1) Cu-Catalyzed Interrupted Cross-Coupling: Over the last year we have made significant advances toward development of Cu-catalyzed diarylation of alkenes by interrupted cross-coupling (i.e., vicinal dicarbofunctionalization of alkenes).  We have identified that treatment of readily prepared substrate 1.1 with Cu-catalyst 1.2, PhI and NaOt-Bu led to the formation of benzofuran in good yield (Scheme 2A).  This process has been extended to various aryl iodides (e.g., 1.4) and to the formation of nitrogen heterocycles (e.g., 1.6-1.7).  The catalytic cycle of this reaction has been determined by isolation of key intermediates and proceed by the following elementary steps: 1) transmetallation to generate Cu-complex 1.10, 2) migratory insertion of the pendant alkene into the Cu-Ar bond to furnish 1.11, and 3) capture of the Csp³-Cu-complex 1.11 with PhI (Scheme 2B). 

This method has been extended in two key directions:  1) diastereoselective variants and 2) enantioselective transformations.

With respect to the former, two key observation have been made (Scheme 2C).  1) 1,2-disubstituted alkenes undergo reaction with high levels of diastereoselectivity (1.12 to 1.14).  These results suggest that the process proceeds by syn-migratory insertion to generation Csp³-Cu-complex 1.13 followed by stereoretentive cross-coupling.  2) Reaction with substrate 1.15 underwent highly diastereoselective diarylation to generate 1.17, likely proceeding through pretransition state 1.16 (Scheme 2C).
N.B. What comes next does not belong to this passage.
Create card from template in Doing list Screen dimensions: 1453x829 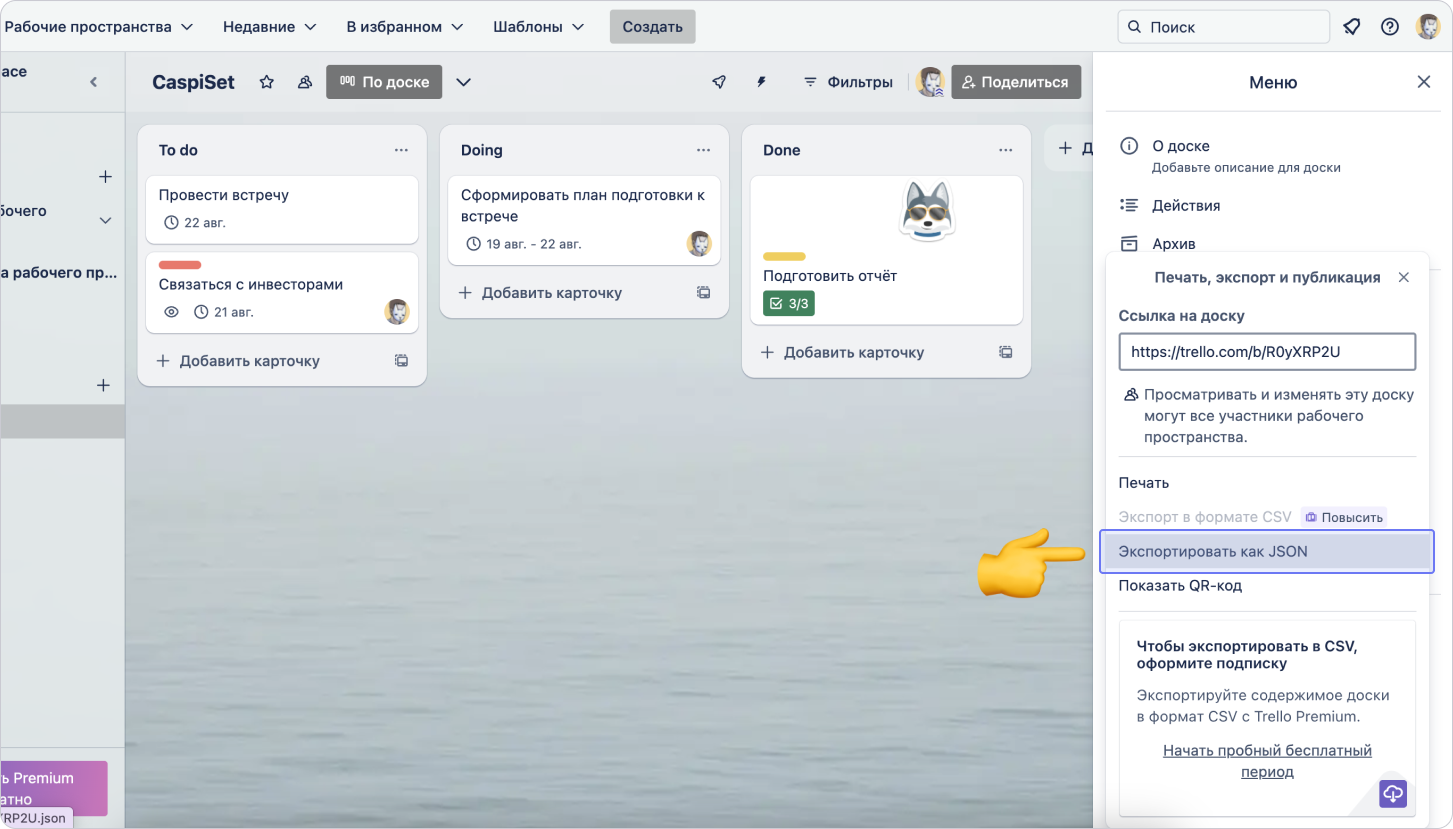[703, 293]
We have recently obtained preliminary results for catalytic enantioselective alkene interrupted cross-coupling (Scheme 3).  Through the evaluation of a set of chiral ligands related to dppBz, use of 3 mol % BenzP* 1.22 was effective for converting 1.18 to 1.20 in 55% yield and 97:3 er (Scheme 3). Furthermore, highly enantioselective synthesis of quaternary carbons is also possible (e.g., 1.21).  A preliminary substrate scope has been established and found to include a variety of aryl iodides and tolerate the formation of indoline products (1.24 – 1.26).  The future direction of this project aims to extend the scope of our enantioselective reaction as well as develop fully intermolecular variants.
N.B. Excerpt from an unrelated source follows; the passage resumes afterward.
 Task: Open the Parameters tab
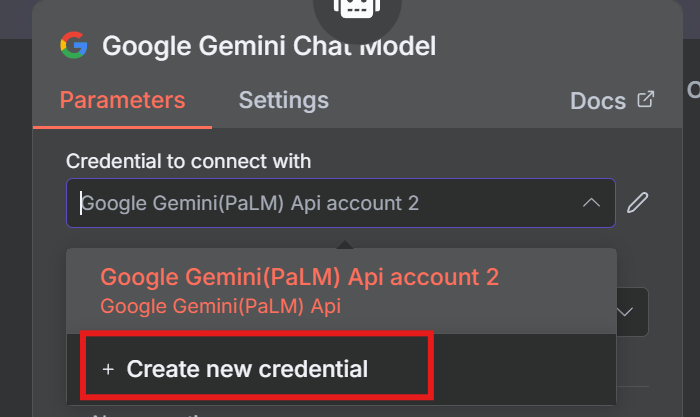pyautogui.click(x=122, y=100)
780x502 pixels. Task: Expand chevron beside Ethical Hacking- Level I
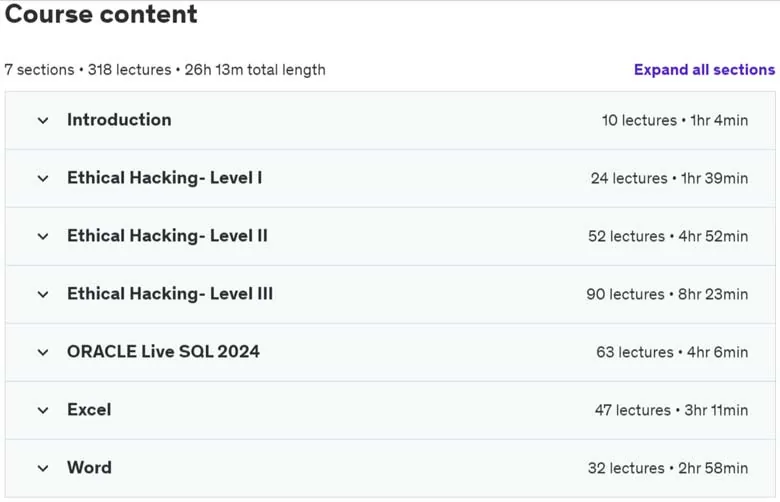point(43,178)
2) Enantioselective [2+2] Cyclcoaddition: The studies outlined above describe the vicinal diacarbofunctionalization of alkenes by interrupted cross-coupling.  Along these lines our group has also recently taken an interest in [2+2] cycloadditions as these reaction accomplish a similar goal, yet also generate a ring.  In order to engage unactivated alkenes in [2+2] cycloadditions, the unique reactivity of allenes or ketenes needs to be accessed.  This is due to the orthogonal ¹-bonds that allow for a concerted yet asynchronous [_¹2_S+(_¹2_S+_¹2_S)] cycloaddition.  This initiative has led to the development of a unique chiral transfer [2+2] cycloaddition of highly enantiomerically enriched allenic ketones (Scheme 4).
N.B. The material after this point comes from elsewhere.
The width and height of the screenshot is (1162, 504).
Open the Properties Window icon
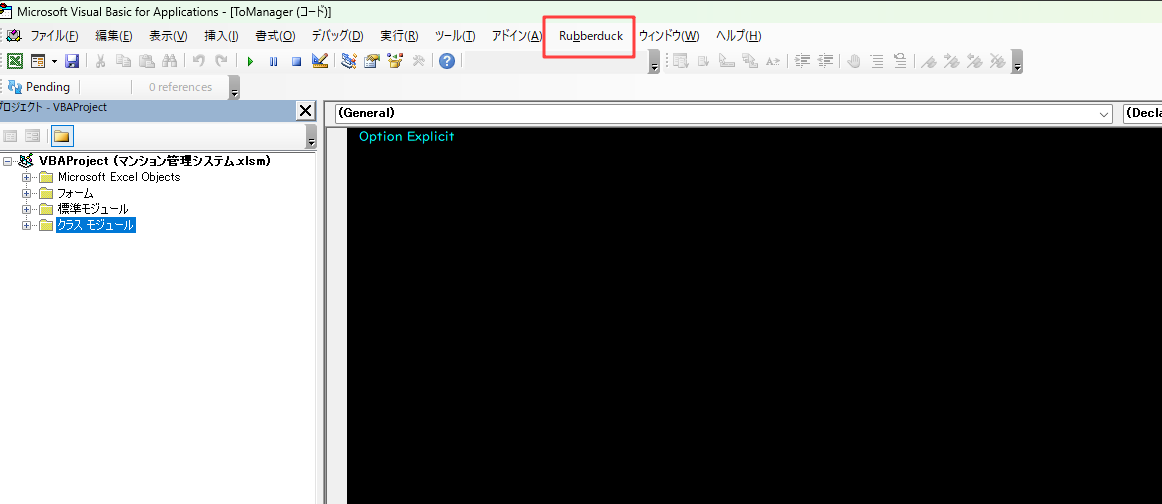click(372, 61)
The overall process is outlined in Scheme 4.  An alkynyl ketone is readily prepared in two steps from a simple epoxide and alkyne.  Ketone 1.3 is then treated with thiourea catalyst 1.4 for 1h to promote an enantioselective isomerization to provide chiral allene 1.3.  This intermediate can be isolated if desired, or Bi(OTf)₃ can be added to promote a [2+2] cycloaddition reaction.  Overall this method provides access to substituted cyclobutanes (e.g., 1.6 and 1.7) with high levels of enantioselectivity.  This method also represents rare example of a chiral transfer [2+2] cycloaddition.  Future efforts aim to extend this strategy to the formation of other ring systems and intermolecular variants.

            Conclusions:  Through development of the two processes outlined above, solutions to the long-standing challenge of vicinal dicarbofunctionalization of unactivated alkenes have been provided.  A graduate student will continue to work on the Cu-catalyzed interrupted cross-coupling with support from the ACS-PRF.